No prob. Came back to this thread after a long day was a little prickly - sorry to get defensive.
posted by charred husk at 6:41 AM on June 25, 2010


All we get is "they hate our freedoms" when they have rational motives for committing terrorist acts.

I think it's hard for many politicians to articulate strategic goals. Seems hard for some generals as well.
This is not at all to contend your point that obfuscation is done deliberately. What was surprising to me was how poorly Obama does it.
Y'know, you figure, smart guy. Good grasp of tactical thinking. Maybe he'd be able to deliver something other than the mantra. But you have the John Stewart showing Obama making the same 'momentum' speech. (He missed the point of firing McChrystal, but whaddya going to do, it's a comedy show).
On the other hand, part of the contention, politically, is also *not* saying something. You didn't have Churchill in WWII telling folks "Wow, we're really getting the hell beaten out of us here."
But that's predicated on the war itself being worth fighting. So there's this recursion going on where it reinforces it self.
I wasn't a fighter pilot, but I understand the concept.

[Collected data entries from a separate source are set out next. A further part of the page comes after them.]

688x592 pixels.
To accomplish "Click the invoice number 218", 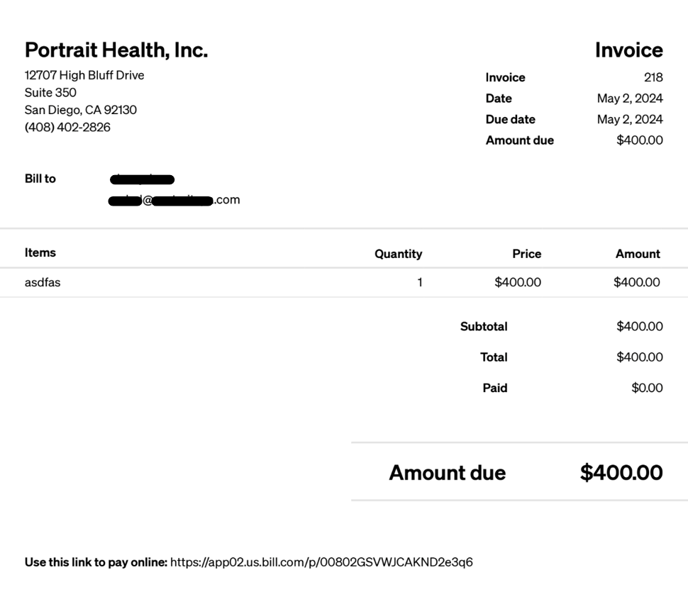I will click(653, 78).
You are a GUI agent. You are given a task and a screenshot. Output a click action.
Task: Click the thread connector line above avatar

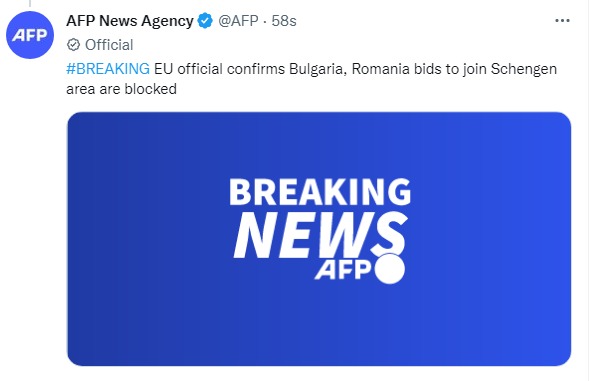pos(30,4)
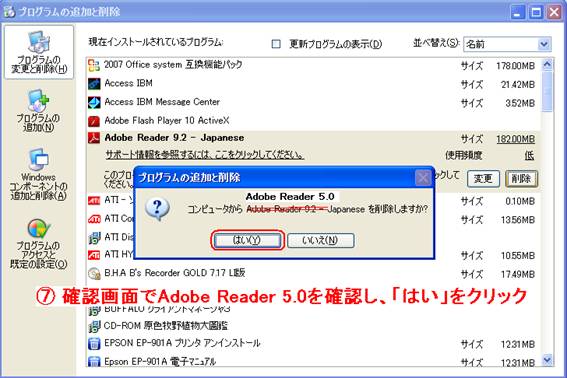Select Adobe Flash Player 10 ActiveX icon
The height and width of the screenshot is (378, 567).
(x=94, y=121)
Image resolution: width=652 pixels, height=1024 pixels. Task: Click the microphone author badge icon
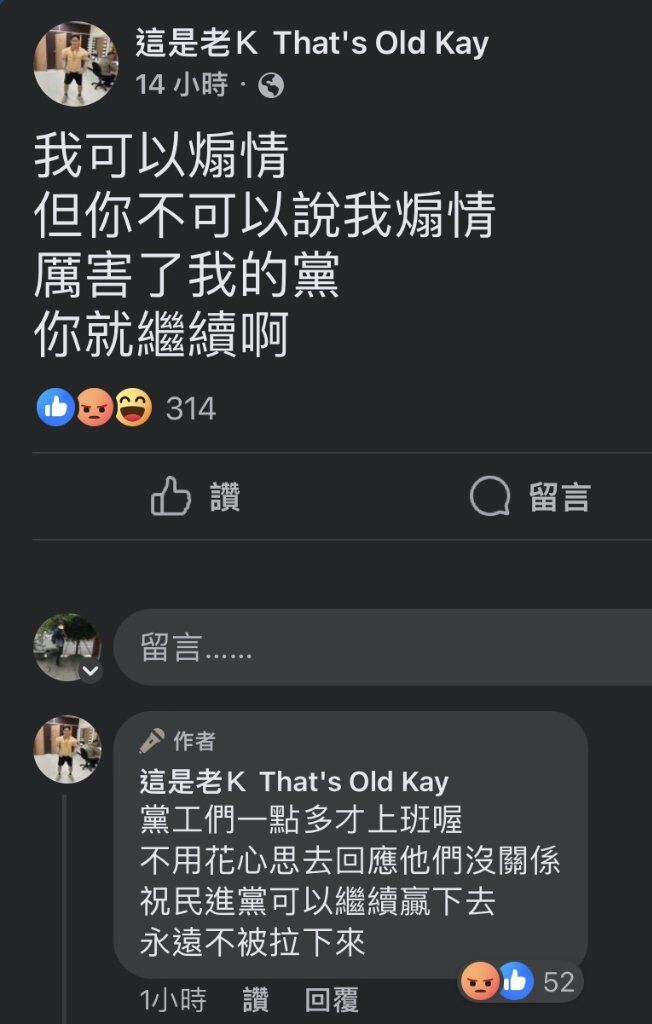click(152, 741)
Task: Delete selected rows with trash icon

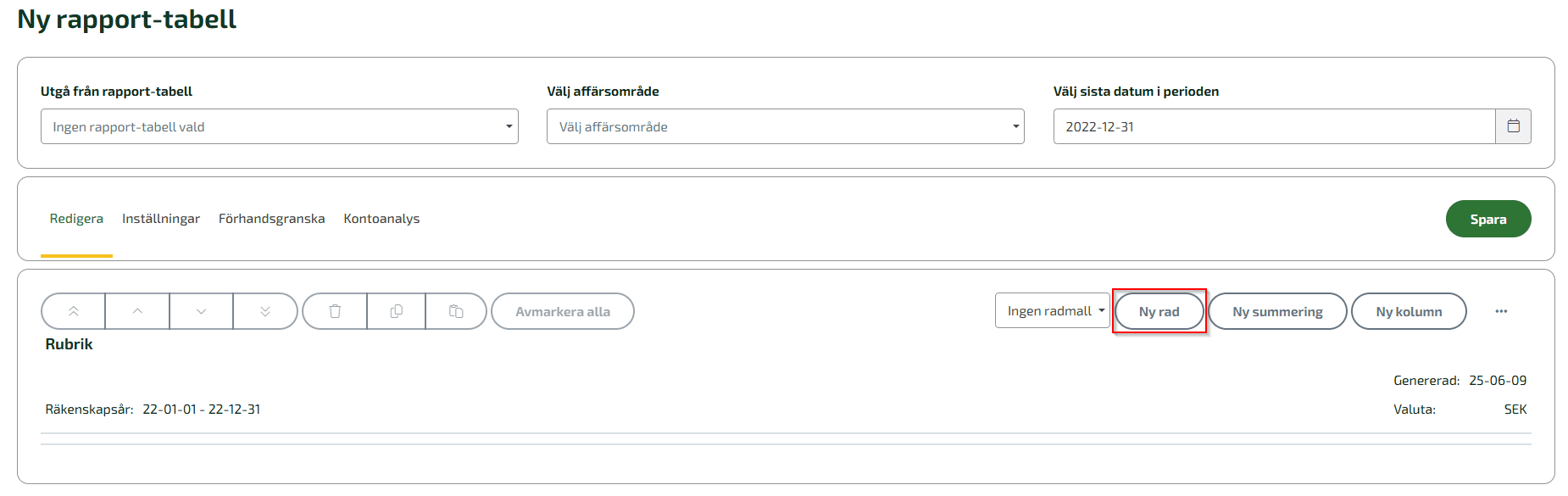Action: [335, 311]
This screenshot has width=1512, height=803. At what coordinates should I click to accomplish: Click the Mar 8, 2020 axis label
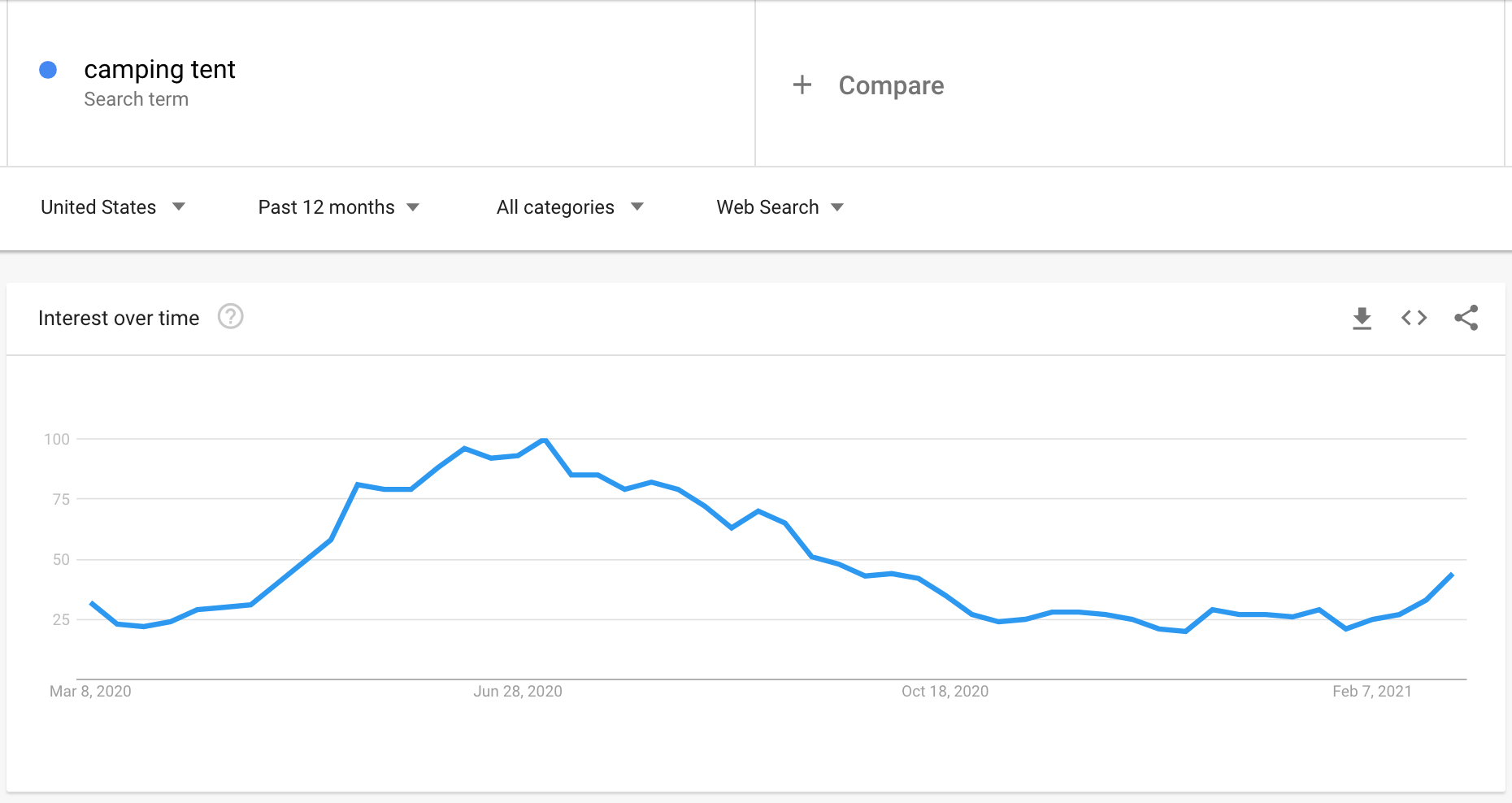90,691
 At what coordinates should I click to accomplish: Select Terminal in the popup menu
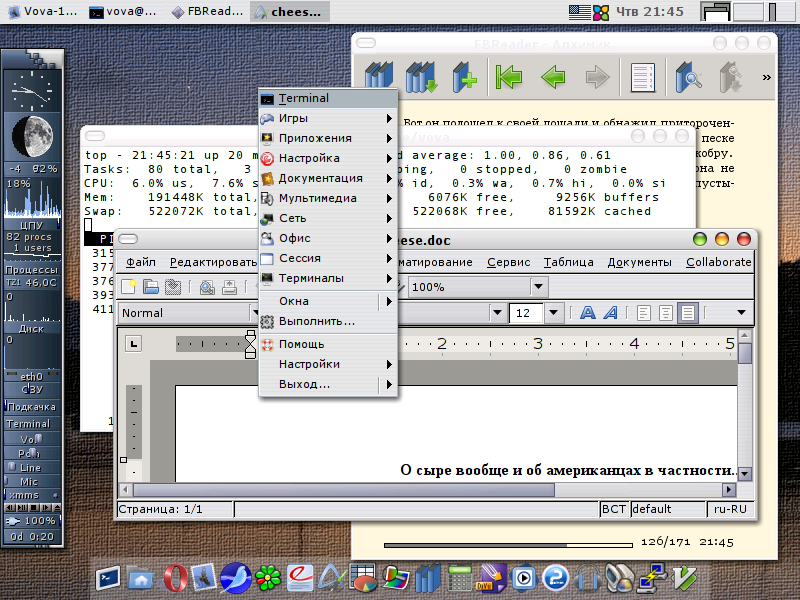(303, 99)
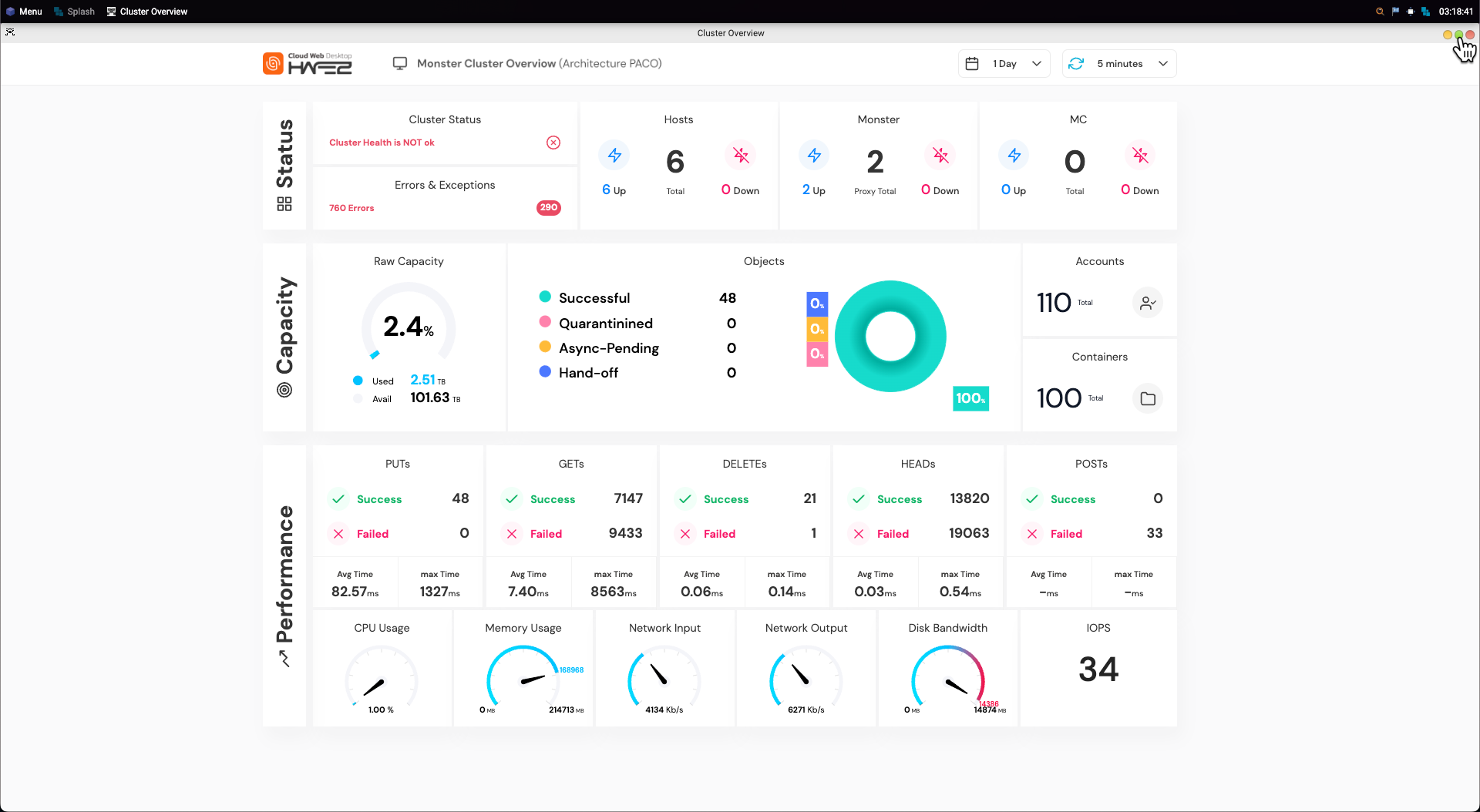
Task: Open the 5 minutes refresh interval dropdown
Action: pos(1162,64)
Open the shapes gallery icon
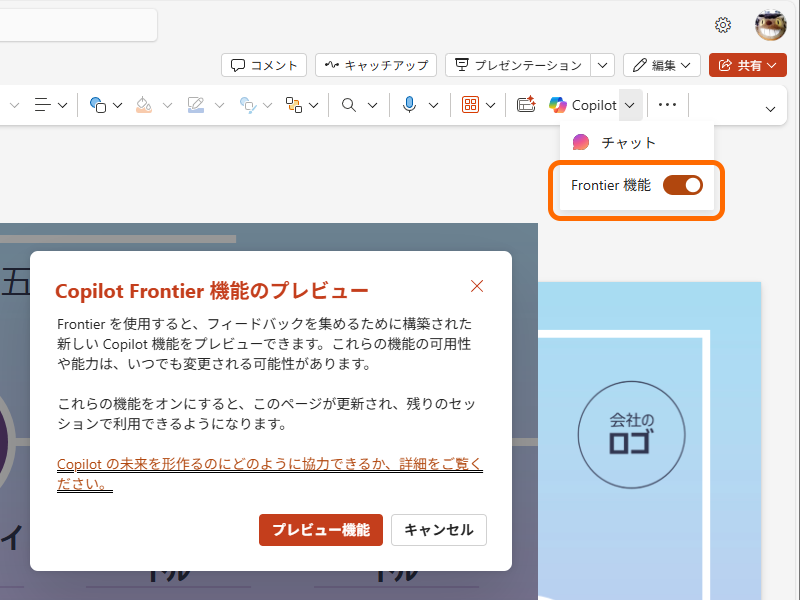 coord(100,105)
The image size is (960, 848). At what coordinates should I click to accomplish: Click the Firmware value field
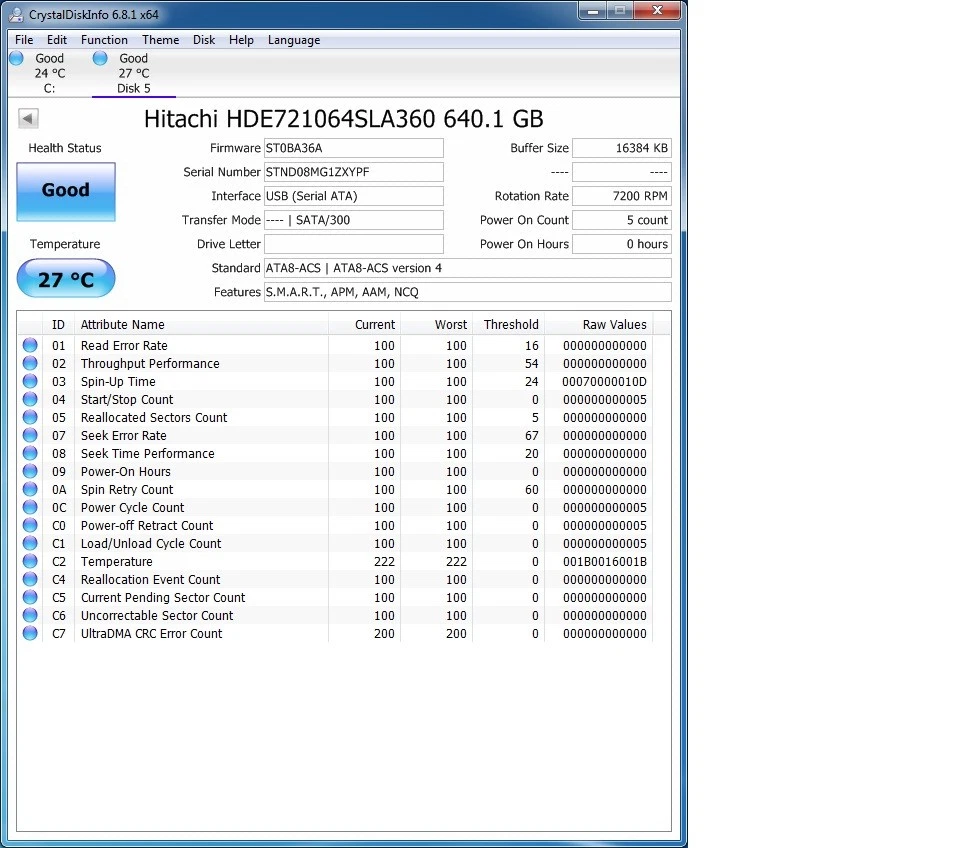coord(353,148)
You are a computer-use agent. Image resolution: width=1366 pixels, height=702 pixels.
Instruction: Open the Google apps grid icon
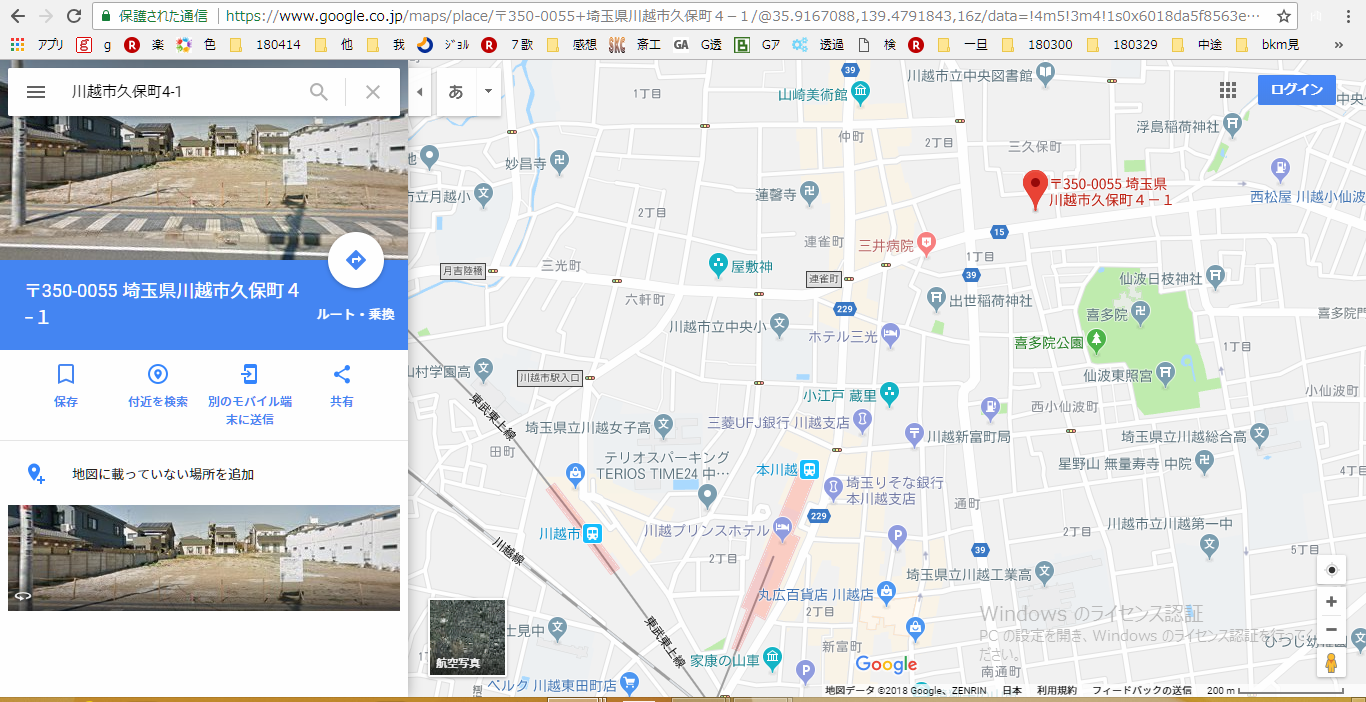[x=1228, y=90]
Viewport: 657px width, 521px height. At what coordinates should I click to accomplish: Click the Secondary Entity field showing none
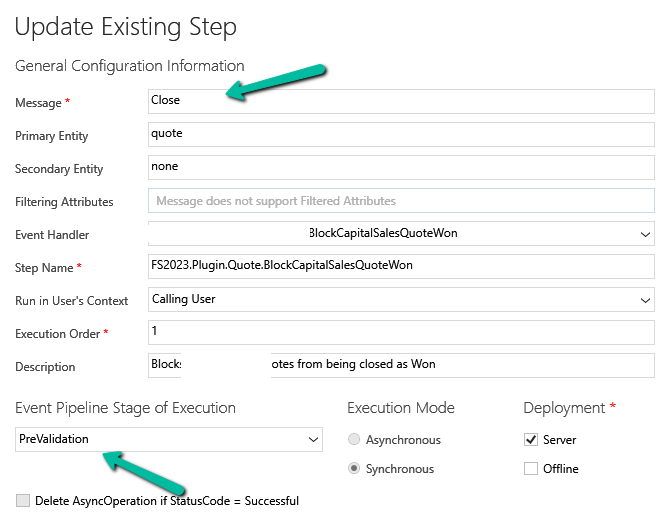400,167
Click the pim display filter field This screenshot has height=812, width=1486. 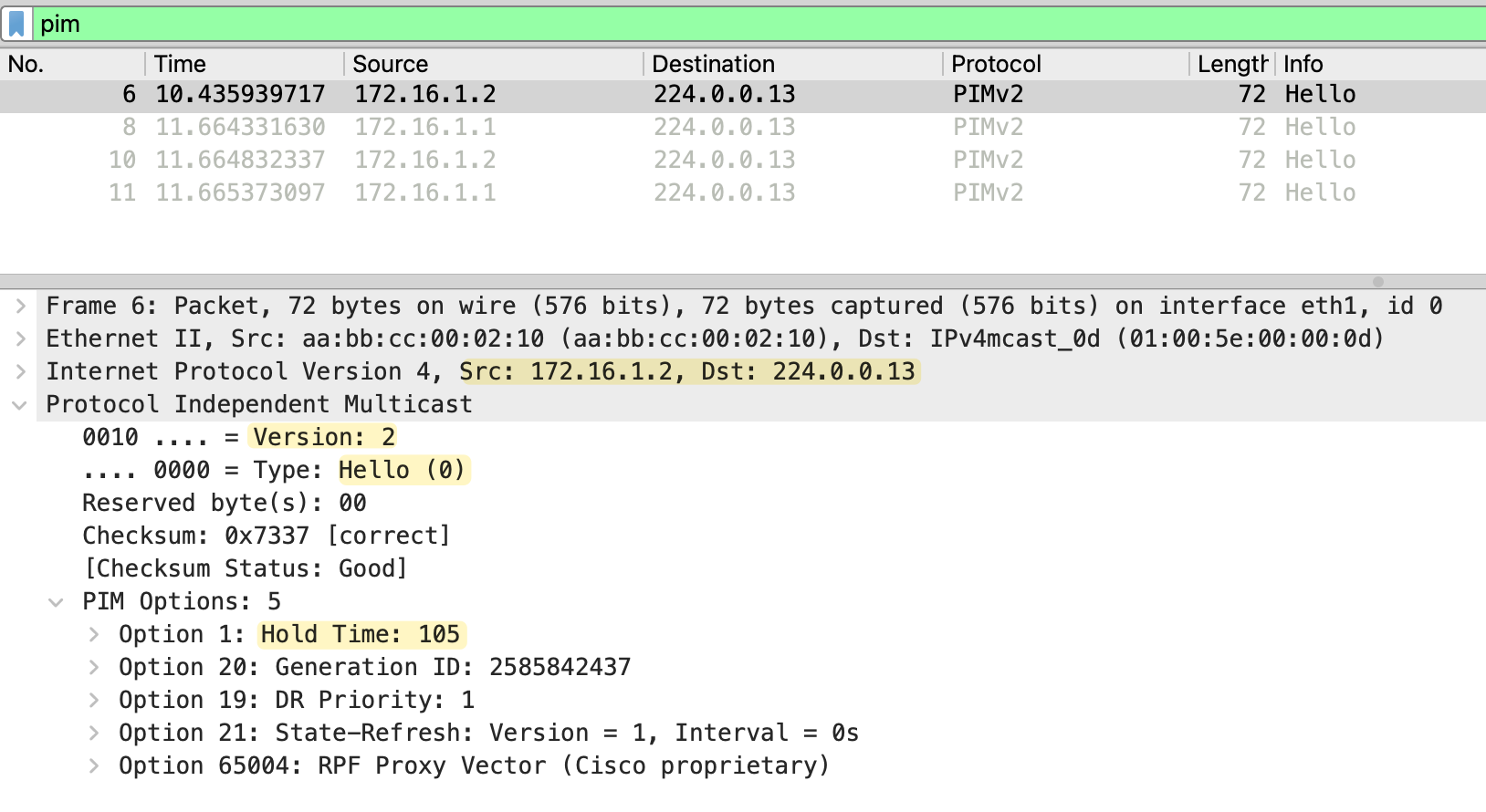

They call this a 'graveyard spiral.'

Speaking of James Bond. I thought 'Hank Scorpio' from the Simpsons was a fairly accurate portrayal of a terrorist leader (granted he's a 'supervillian' but still).
Look at Ayman al-Zawahiri. Not as comedically extroverted, but charismatic. Speaks a number of languages. I don't know if he's bought anyone the Denver Broncos, but y'know, the relationship seems similar in terms of Homer as a rank and file member rationalizing of and obliviousness to the 'evil' elements in working for him.
posted by Smedleyman at 1:54 PM on June 25, 2010


It would appear that being the Al-Qaeda Number 3 is the terrorist equivalent of being Spinal Tap's drummer.

Or wearing a red shirt on the Enterprise.


Or a midshipman on the Seaview?
posted by Samizdata at 5:13 PM on June 25, 2010


In fact, there is an extremely influential theory about terrorism that says basically "young males that aren't getting laid commonly form violent groups" Burhanistan. So yeah actually sexual themed media might very well help reduce the violence.

I agree that economics has an enormous role of course. Yes obviously people need "bread" to eat, but you're forgetting the "and circuses" from that famous phrase.
posted by jeffburdges at 8:45 PM on June 27, 2010


What is needed here is to turn Hamlet into a Roadrunner cartoon. Seriously.

Most terrorists are clumsy, stupid goofballs, but dangerous. Stupid and dangerous aren't incompatible. The problem comes when they are puffed up as bigger than they are to justify other agendas of the people leading the opposition against them. That was the problem with Bush and it was a problem before Bush.

It became a worse problem after 9/11 because all the people talking sense about terrorism got shoved aside by the "hurf durf terra terra terra" dingbats.

In 1999, I attended a conference in DC about terrorism and WMD. It was run by people who were making a lot of sense. The idiots were there, but they weren't running the show.

Two years after 9/11, the idiots were running the show and the people who knew which side was up were all out of jobs.

The real tragedy is that nine years had to go by before somebody would right this piece and somebody would publish it. It's all very well to say that it's obvious now. What was needed was somebody to say it back then and have the moxie to make it stick.